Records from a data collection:
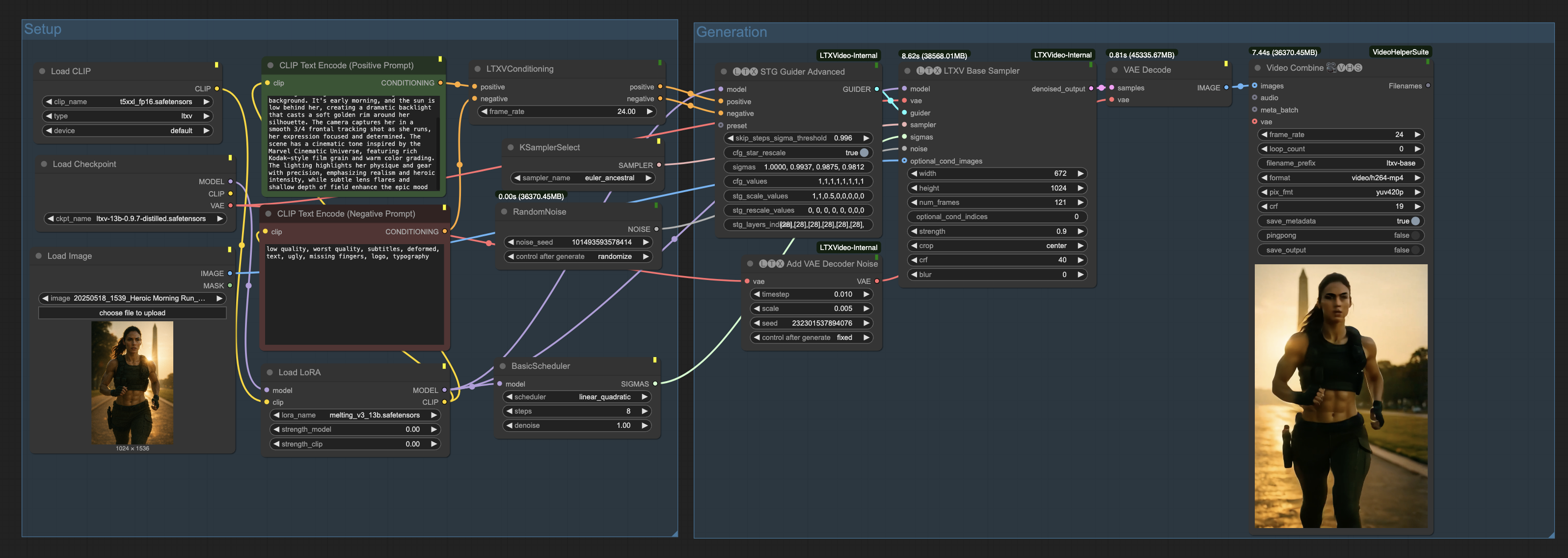Click the Setup group title

click(43, 29)
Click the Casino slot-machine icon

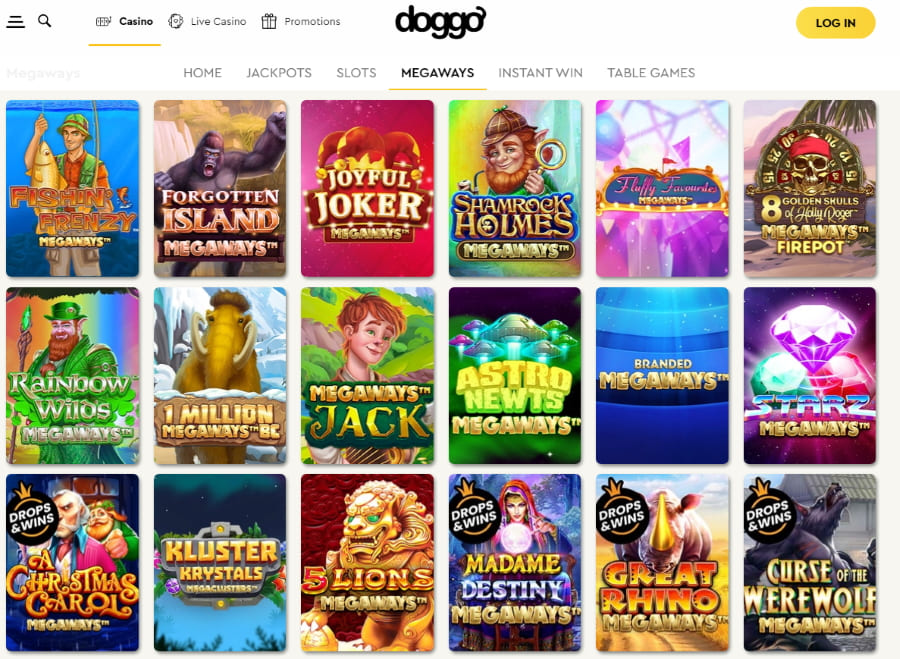103,21
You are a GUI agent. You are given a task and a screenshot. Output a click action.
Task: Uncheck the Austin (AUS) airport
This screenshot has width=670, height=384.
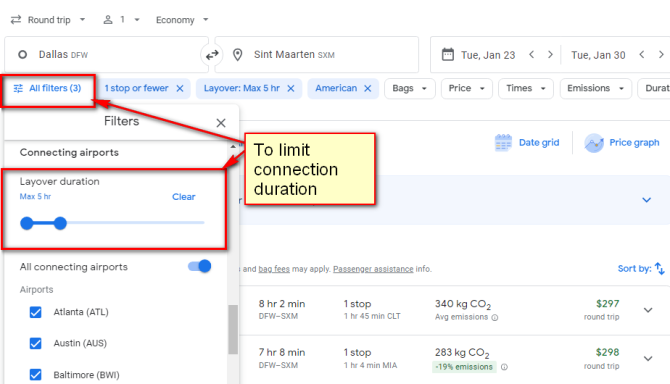(35, 343)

[Exercise requirements] Can you give the data above again with "screenshot" replaced by "screen capture" everywhere, leaving everything else unchanged and the pictures out?

[Result]
Click the Setup group title

click(43, 29)
Click the Casino slot-machine icon

103,21
You are a GUI agent. You are given a task and a screen capture. Output a click action.
Task: Uncheck the Austin (AUS) airport
This screen capture has width=670, height=384.
(35, 343)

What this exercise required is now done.